The group is typified by Chalicotherium?, of which the original species was discovered in the Lower Pliocene strata of Eppelsheim, Hesse-Darmstadt, in 1825, and named on the evidence of the teeth, the limbs being subsequently described as Macrotherium. The skull is short, with a dental formula of i. 3/3, c. 0/1, p. 3/3, m. 3/3, but in fully adult animals most of the front teeth were shed. The molar teeth recall those of Palaeosyops (see TITANOTHERIIDAE.) Remains referred to Chalicotherium have been also obtained from the Lower Pliocene and Upper Miocene strata of Greece, Hungary, India, China and North America. A skull from Pikermi, near Mt. Pentelikon, Attica, shows the absence in the adult state of upper and lower incisors and upper canines, much the same condition being indicated in an Indian skull. There were three toes to each foot, and the femur lacked a third trochanter.

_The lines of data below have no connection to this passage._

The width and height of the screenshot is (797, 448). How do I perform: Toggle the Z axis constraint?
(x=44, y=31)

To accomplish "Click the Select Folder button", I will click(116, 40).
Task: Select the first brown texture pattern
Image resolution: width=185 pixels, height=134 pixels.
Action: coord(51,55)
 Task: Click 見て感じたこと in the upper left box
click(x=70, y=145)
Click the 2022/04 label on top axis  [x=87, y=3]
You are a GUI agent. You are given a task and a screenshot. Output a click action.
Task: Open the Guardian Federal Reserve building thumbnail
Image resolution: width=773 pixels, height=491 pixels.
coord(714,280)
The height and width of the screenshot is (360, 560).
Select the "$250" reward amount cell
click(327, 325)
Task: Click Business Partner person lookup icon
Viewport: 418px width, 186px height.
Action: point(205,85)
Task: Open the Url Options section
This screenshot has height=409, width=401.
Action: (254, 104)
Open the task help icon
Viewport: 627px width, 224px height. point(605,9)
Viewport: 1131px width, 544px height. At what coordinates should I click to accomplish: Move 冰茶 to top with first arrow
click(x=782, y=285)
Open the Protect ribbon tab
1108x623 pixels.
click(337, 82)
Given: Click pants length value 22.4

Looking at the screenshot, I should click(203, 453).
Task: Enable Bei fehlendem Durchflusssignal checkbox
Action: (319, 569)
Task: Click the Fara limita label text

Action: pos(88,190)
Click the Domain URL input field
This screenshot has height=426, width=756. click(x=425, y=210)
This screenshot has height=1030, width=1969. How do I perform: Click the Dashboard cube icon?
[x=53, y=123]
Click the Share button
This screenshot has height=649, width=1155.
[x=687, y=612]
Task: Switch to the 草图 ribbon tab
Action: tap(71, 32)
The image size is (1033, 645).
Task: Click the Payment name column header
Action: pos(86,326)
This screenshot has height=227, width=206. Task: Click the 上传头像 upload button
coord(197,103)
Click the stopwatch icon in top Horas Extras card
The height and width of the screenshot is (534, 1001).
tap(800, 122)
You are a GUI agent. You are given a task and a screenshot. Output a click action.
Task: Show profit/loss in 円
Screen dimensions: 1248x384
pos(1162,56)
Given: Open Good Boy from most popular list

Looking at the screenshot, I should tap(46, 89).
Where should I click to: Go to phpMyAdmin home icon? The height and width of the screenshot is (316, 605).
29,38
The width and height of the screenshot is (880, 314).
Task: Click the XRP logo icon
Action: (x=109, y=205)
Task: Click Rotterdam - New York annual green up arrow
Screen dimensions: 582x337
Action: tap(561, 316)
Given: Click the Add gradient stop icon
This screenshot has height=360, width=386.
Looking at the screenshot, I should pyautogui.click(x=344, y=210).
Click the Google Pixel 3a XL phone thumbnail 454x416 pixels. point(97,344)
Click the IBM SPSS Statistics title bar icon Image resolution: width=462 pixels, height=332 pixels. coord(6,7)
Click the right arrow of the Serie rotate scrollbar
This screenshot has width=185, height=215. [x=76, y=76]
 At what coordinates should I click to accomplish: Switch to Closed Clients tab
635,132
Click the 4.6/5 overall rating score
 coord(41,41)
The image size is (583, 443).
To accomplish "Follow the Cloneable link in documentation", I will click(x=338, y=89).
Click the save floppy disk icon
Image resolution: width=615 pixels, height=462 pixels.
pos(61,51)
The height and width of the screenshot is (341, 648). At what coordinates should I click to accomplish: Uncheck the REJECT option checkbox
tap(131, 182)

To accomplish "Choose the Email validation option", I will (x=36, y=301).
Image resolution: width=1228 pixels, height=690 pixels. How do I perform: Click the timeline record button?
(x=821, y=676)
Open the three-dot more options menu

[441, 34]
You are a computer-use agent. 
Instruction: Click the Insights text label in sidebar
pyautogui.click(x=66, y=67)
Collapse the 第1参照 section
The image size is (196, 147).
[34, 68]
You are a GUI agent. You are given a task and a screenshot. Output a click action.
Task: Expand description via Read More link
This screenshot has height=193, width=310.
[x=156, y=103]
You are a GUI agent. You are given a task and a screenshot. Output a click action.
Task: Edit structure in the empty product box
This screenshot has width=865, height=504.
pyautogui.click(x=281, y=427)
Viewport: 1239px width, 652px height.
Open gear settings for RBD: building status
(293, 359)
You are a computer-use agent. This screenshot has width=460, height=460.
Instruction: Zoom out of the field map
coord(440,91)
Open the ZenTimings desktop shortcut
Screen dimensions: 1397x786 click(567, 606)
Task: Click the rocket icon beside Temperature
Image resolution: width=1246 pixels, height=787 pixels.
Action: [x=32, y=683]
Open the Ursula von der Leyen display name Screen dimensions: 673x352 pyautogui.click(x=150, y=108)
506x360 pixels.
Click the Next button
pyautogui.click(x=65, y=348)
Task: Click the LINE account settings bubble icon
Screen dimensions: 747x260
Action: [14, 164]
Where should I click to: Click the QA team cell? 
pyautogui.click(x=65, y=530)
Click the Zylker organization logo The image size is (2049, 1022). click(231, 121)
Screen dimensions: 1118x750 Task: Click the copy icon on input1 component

Macrotherium?, which is typically from the Middle Miocene of Sansan, in Gers, France, may indicate a distinct genus. Limb-bones nearly resembling those of Macrotherium, but relatively stouter, have been described from the Pliocene beds of Attica and Samos as Ancylotherium?. In America the names Morothorium and Moropus have been applied to similar bones, on the belief that they indicated edentates. Macrotherium magnum must have been an animal of about 9 ft. in length.
The South American genus Homalodontotherium is often placed in the Ancylopoda, but reasons against this view are given in the article LITOPTERNA. Professor H. F. Osborn considers that the Ancylopoda are directly descended from the Condylarthra.